Primera lectura
1 Juan (2,3-11)
Lectura de la primera carta del apóstol san Juan.
QUERIDOS hermanos:
En esto sabemos que conocemos a Jesús: en que guardamos sus mandamientos.
Quien dice: «Yo le conozco», y no guarda sus mandamientos, es un mentiroso, y la verdad no está en él. Pero quien guarda su palabra, ciertamente el amor de Dios ha llegado en él a su plenitud.
En esto conocemos que estamos en él.
Quien dice que permanece en él debe caminar como él caminó.
Queridos míos, no os escribo un mandamiento nuevo, sino el mandamiento antiguo que tenéis desde el principio. Este mandamiento antiguo es la palabra que habéis escuchado.
Y, sin embargo, os escribo un mandamiento nuevo —y esto es verdadero en él y en vosotros—, pues las tinieblas pasan, y la luz verdadera brilla ya.
Quien dice que está en la luz y aborrece a su hermano está aún en las tinieblas. Quien ama a su hermano permanece en la luz y no tropieza. Pero quien aborrece a su hermano está en las tinieblas, camina en las tinieblas, no sabe adónde va, porque las tinieblas han cegado sus ojos.
Palabra de Dios.
Salmo responsorial
Salmo 95
Alégrese el cielo, goce la tierra.
Cantad al Señor un cántico nuevo,
cantad al Señor, toda la tierra;
cantad al Señor, bendecid su nombre.
Proclamad día tras día su victoria.
Contad a los pueblos su gloria,
sus maravillas a todas las naciones.
El Señor ha hecho el cielo;
honor y majestad lo preceden,
fuerza y esplendor están en su templo.
Evangelio
Lucas (2,22-35)
Lectura del santo Evangelio según San Lucas.
CUANDO se cumplieron los días de la purificación, según la ley de Moisés, los padres de Jesús lo llevaron a Jerusalén para presentarlo al Señor, de acuerdo con lo escrito en la ley del Señor: «Todo varón primogénito será consagrado al Señor», y para entregar la oblación, como dice la ley del Señor: «un par de tórtolas o dos pichones.»

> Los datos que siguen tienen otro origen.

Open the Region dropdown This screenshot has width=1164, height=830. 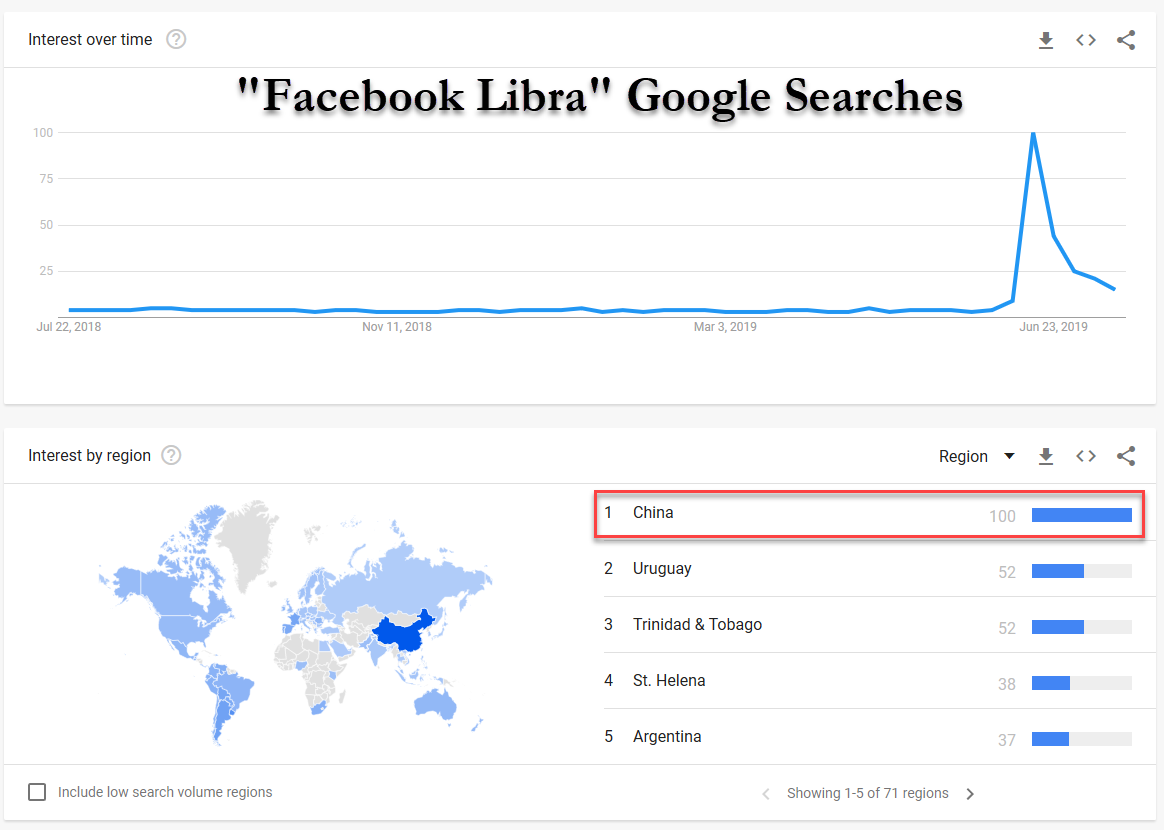(x=976, y=456)
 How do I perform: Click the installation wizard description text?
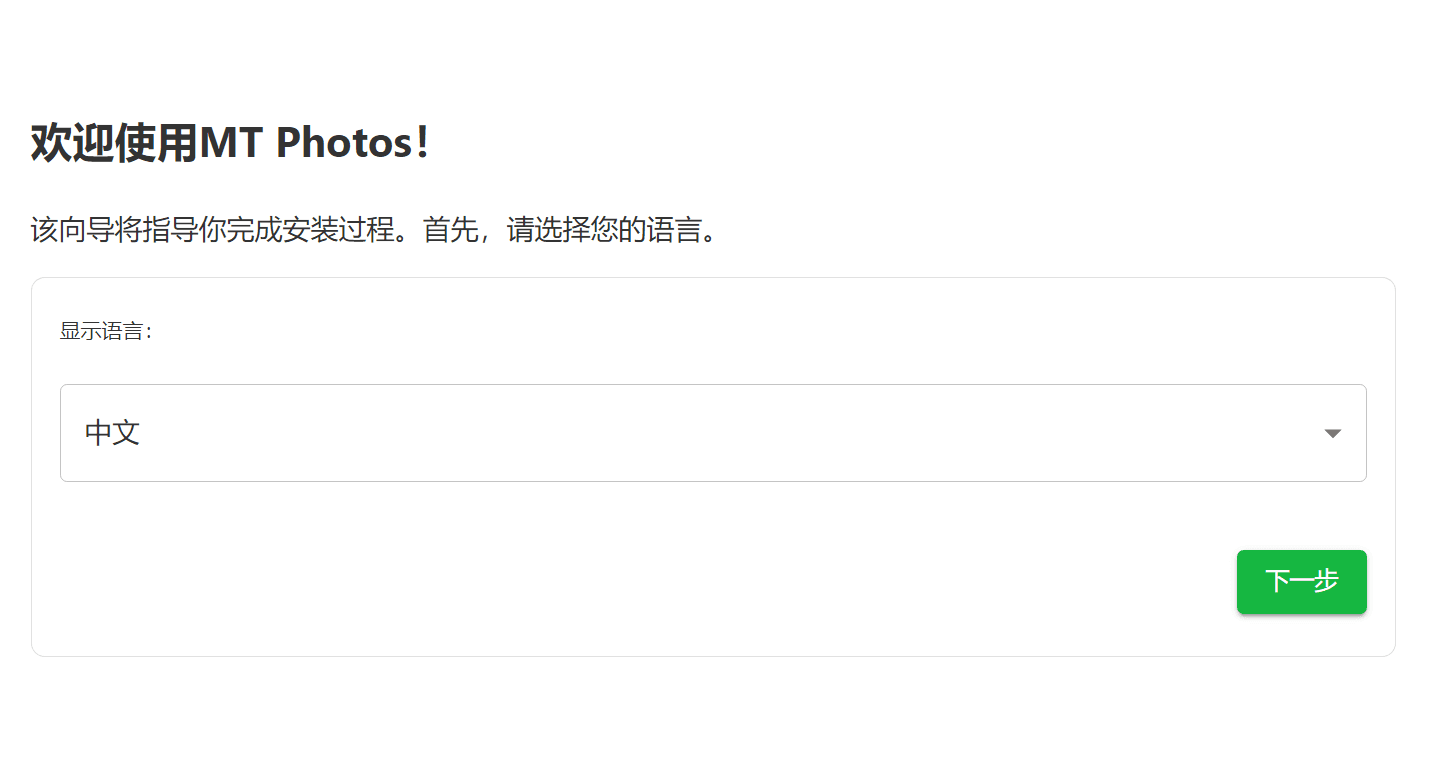[x=375, y=231]
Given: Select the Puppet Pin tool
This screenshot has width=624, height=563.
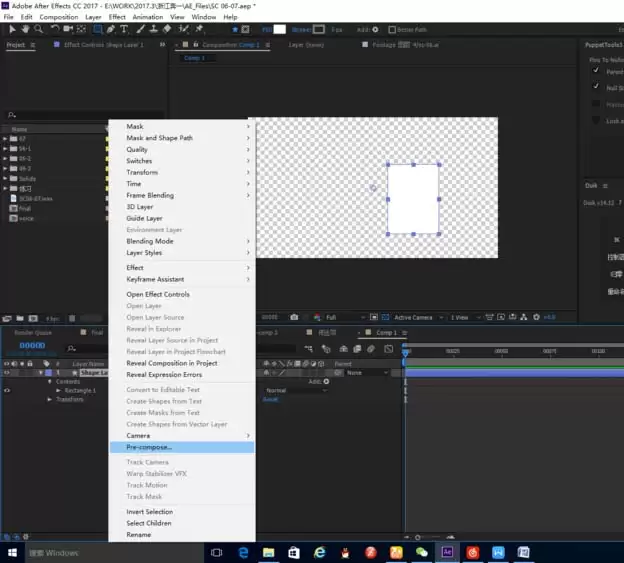Looking at the screenshot, I should (199, 29).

Había entonces en Jerusalén un hombre llamado Simeón, hombre justo y piadoso, que aguardaba el consuelo de Israel; y el Espíritu Santo estaba con él. Le había sido revelado por el Espíritu Santo que no vería la muerte antes de ver al Mesías del Señor. Impulsado por el Espíritu, fue al templo.
Y cuando entraban con el niño Jesús sus padres para cumplir con él lo acostumbrado según la ley, Simeón lo tomó en brazos y bendijo a Dios diciendo:
«Ahora, Señor, según tu promesa,
puedes dejar a tu siervo irse en paz.
Porque mis ojos “han visto a tu Salvador”,
a quien has presentado ante todos los pueblos:
“luz para alumbrar a las naciones”
y gloria de tu pueblo Israel».
Su padre y su madre estaban admirados por lo que se decía del niño. Simeón los bendijo, y dijo a María, su madre: «Este ha sido puesto para que muchos en Israel caigan y se levanten; y será como un signo de contradicción —y a ti misma una espada te traspasará el alma—, para que se pongan de manifiesto los pensamientos de muchos corazones».
Palabra del Señor.
Oración
Todas las oraciones de los fieles se reúnen en esta, que dice el sacerdote
DIOS invisible y todopoderoso,
que has disipado las tinieblas del mundo
con la llegada de tu luz,
míranos complacido, para que podamos cantar dignamente
la gloria del nacimiento de tu Unigénito.
Él, que vive y reina contigo.
Reflexión
Gasta un ratito de tu tiempo en hacer tuya la Palabra
Jesús se somete a las leyes humanas. El que se hizo carne en el seno virginal de María se hace cultura según las tradiciones religiosas de su pueblo. Jesús es un liberador que se acomoda a la esclavitud de la ley para iniciar un movimiento de liberación de todas las leyes injustas. Así se presenta el Dios-con-nosotros, pequeño; nace en un pesebre, necesita pañales; y ahora, para rescatarlo de un templo que más tarde va a denunciarlo como opuesto a Dios, tiene que pagar una ofrenda propia de los más pobres: un par de tórtolas o dos pichones. Gestos todos ellos que provocan la acción del Espíritu en Simeón que define cuál va a ser la suerte de este Niño. El Espíritu Santo actúa en ese momento y abre los oídos y las lenguas de los ancianos anunciando que este Jesús es luz de las naciones y a María, su Madre, la prepara para la futura experiencia que vivirá en la pasión.